Soongon Tech AutoBio2000 supported China Pharmaceutical University in publishing an AFM paper (IF=19)

Recently, Professor Jianping Zhou and Professor Yang Ding’s research team from the School of Pharmacy at China Pharmaceutical University published a research article titled “Kinetics-By-Design: On-Demand Fabrication of Personalized Drug-Release Profiles Using Multi-Material 3D Printing” in the top-tier international journal Advanced Functional Materials (IF = 19).

The first author of the paper, Peihong Chen, co-founded Shenzhen YuanYi Intelligent Pharmaceutical Technology Co., Ltd,China. together with Shenzhen Soongon Technology Co., Ltd. The company focuses on intelligent design and manufacturing of 3D-printed pharmaceuticals, continuously advancing the research and application of 3D printing technology in the pharmaceutical field.

Soongon Technology (YuanYi Intelligence) provided critical technical and resource support for the successful completion of this study. The AutoBio 2000 Direct Ink Writing (DIW) 3D printer, serving as the core experimental platform, enabled the team to construct a three-dimensional “kinetics-by-design” framework. This allowed for personalized and programmable drug-release profiles of highly water-soluble narrow therapeutic index (NTI) drugs, offering a groundbreaking technological solution for precision pharmaceutics research.

Research Background: Addressing the Controlled Release Challenges of Highly Water-Soluble Narrow Therapeutic Index (NTI) Drugs

In modern medicine, precise drug delivery has long been a central goal for scientists. This is particularly critical for narrow therapeutic index (NTI) drugs such as 4-aminopyridine (4-AP), where even slight fluctuations in plasma concentration may lead to therapeutic failure or toxic reactions. Conventional administration methods often fail to meet the demands of personalized therapy, whereas the emergence of 3D printing technology has introduced new possibilities for addressing this challenge.
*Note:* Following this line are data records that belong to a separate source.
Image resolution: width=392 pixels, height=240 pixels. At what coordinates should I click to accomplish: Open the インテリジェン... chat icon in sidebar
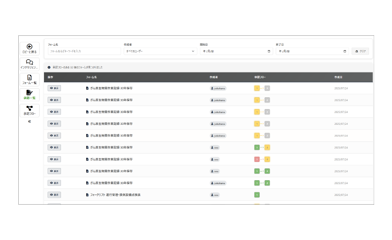coord(30,62)
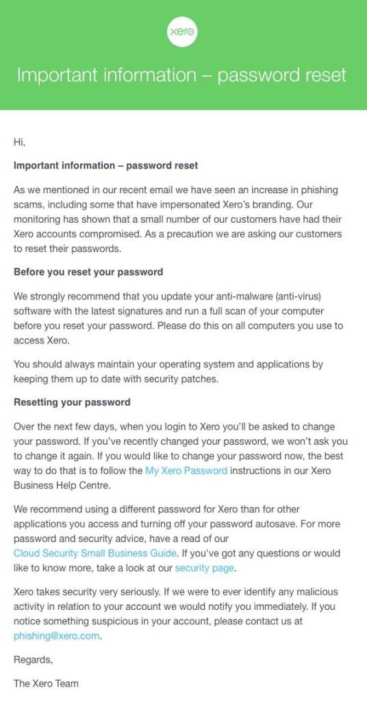The width and height of the screenshot is (367, 701).
Task: Click 'The Xero Team' signature
Action: tap(46, 683)
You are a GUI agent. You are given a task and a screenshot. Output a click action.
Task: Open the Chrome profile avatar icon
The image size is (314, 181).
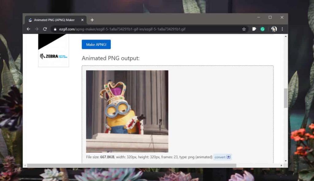point(274,29)
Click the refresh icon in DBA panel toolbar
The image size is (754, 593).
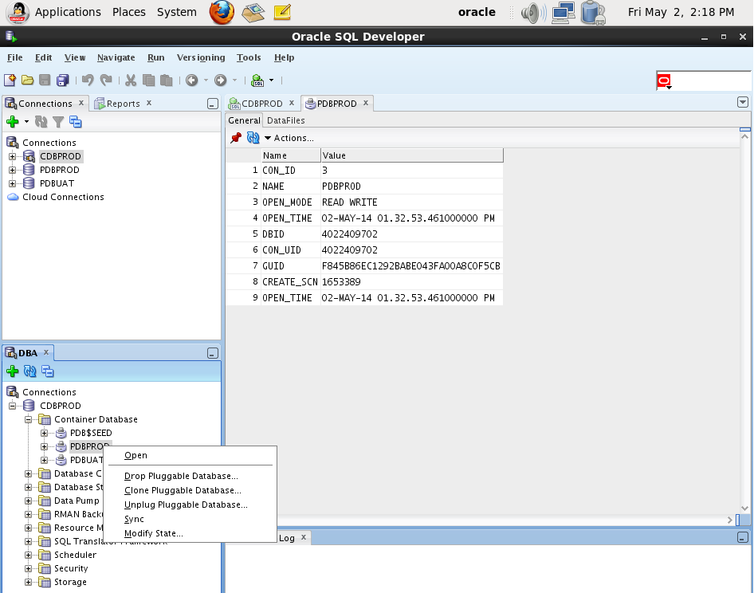[30, 371]
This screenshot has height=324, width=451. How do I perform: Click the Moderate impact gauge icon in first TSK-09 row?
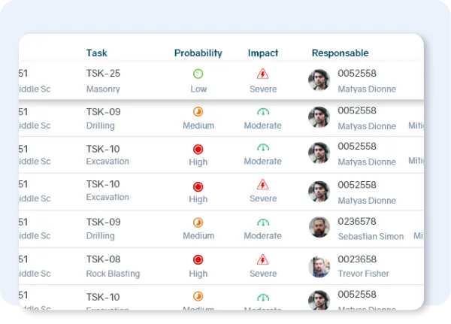tap(263, 112)
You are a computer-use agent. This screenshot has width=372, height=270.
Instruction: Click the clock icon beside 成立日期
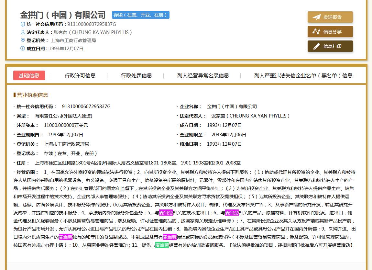(22, 48)
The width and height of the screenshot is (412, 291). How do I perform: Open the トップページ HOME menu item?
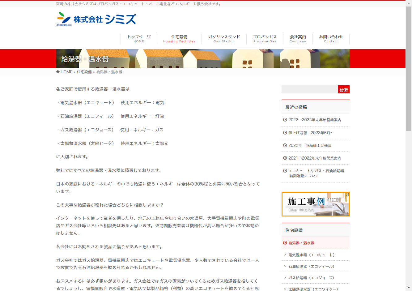point(139,39)
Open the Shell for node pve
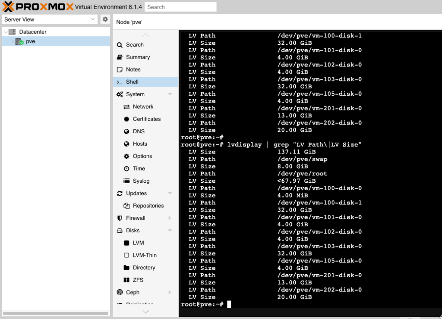The image size is (442, 319). [x=131, y=81]
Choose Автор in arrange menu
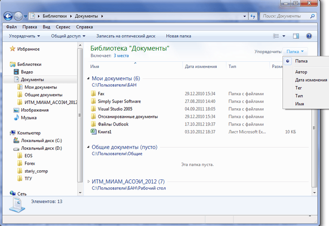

Currently, the administration of 4-AP presents significant limitations. Immediate-release formulations often produce sharp plasma concentration peaks, increasing the risk of seizure episodes. Although sustained-release formulations reduce this risk, they typically provide fixed and uniform release profiles. Such designs cannot accommodate inter-patient variability nor deliver more complex, adaptive release kinetics required by vulnerable populations, such as patients with chronic kidney disease. Therefore, there remains a lack of a scalable platform capable of moving beyond dose personalization toward on-demand customization of dynamically programmed release kinetics.

On the other hand, highly water-soluble drugs present additional challenges. While high solubility facilitates drug absorption, it also makes precise control of release kinetics more difficult. In traditional dosage forms, water-soluble drugs are uniformly dispersed within the matrix, and their release behavior is largely governed by intrinsic physicochemical properties, such as solubility, pH sensitivity, and ionization degree. As a result, modulation of intermediate dissolution stages is difficult, and achieving precise, programmable release profiles remains a major challenge.
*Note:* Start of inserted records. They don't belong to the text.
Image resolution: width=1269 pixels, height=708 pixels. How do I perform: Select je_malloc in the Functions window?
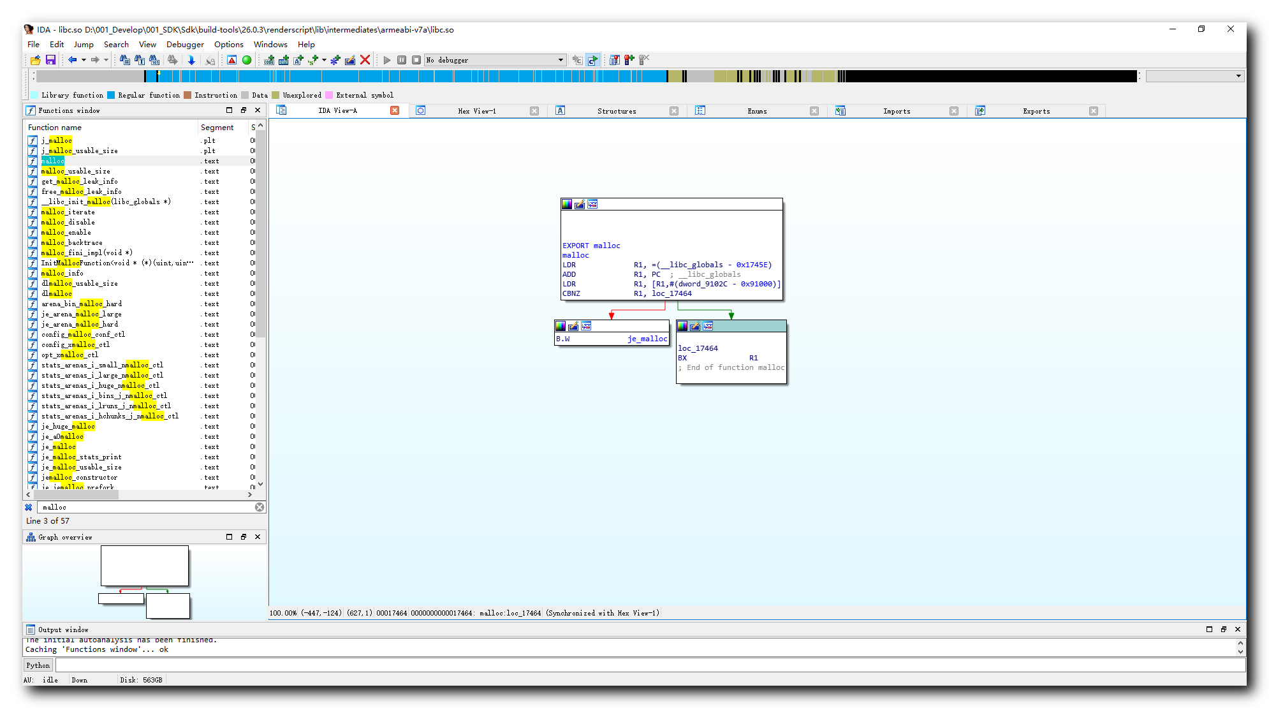tap(59, 446)
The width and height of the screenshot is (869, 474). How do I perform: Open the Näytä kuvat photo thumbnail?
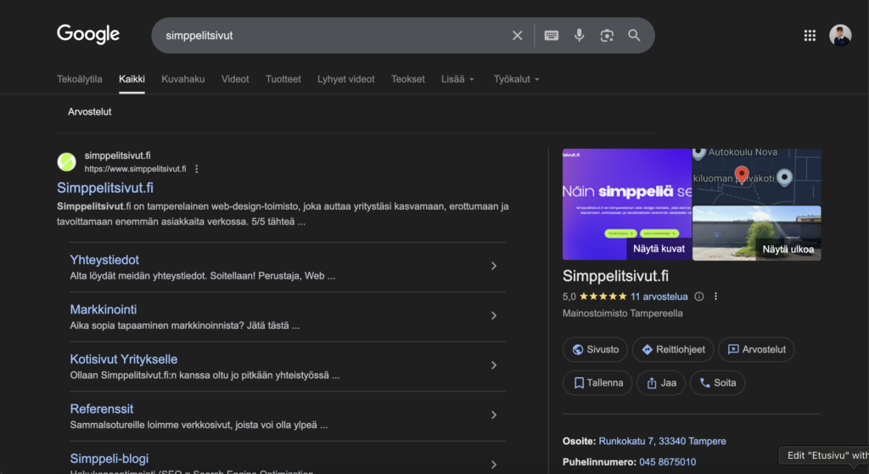tap(626, 205)
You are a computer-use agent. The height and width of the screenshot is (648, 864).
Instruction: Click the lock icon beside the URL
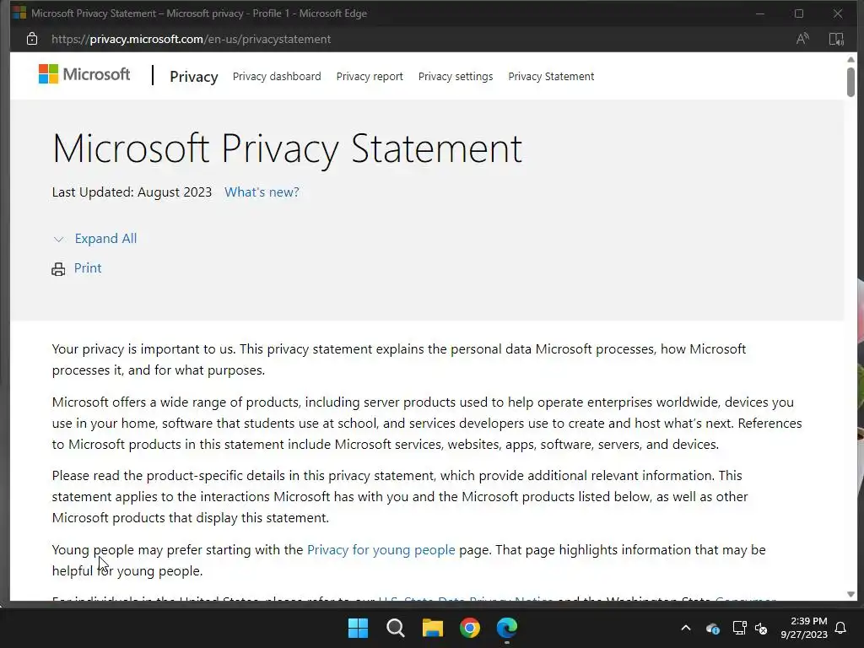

Conventional pharmaceutical processes primarily rely on iterative formulation adjustments and process optimization to regulate the release profiles of water-soluble drugs. This approach is labor-intensive, time-consuming, and poorly suited for rapid personalized medication production. The advent of 3D printing technology offers a promising alternative, with the potential to shift release control from formulation composition to structural design. However, current 3D printing strategies still exhibit notable limitations.

First, even in geometrically complex printed constructs, drugs are typically uniformly distributed within the matrix, and release behavior remains dominated by the intrinsic dissolution rate of the active pharmaceutical ingredient (API), preventing fine-tuning during intermediate stages. In essence, most existing 3D printing systems remain compositionally homogeneous, and the potential of spatially resolved multi-material architectures to achieve complex release control has not yet been fully realized.

Second, some advanced designs, such as channel-containing dosage forms, attempt to influence release by modulating hydrodynamics. However, this strategy may act as a double-edged sword. Many such systems employ erodible matrices that undergo swelling or structural degradation during dissolution, dynamically altering the surface-area-to-volume (SA/V) ratio, disrupting local hydrodynamics, and making release profiles unpredictable. Even in non-erodible matrices, external channels may be blocked by food particles or gastrointestinal contents, introducing further variability.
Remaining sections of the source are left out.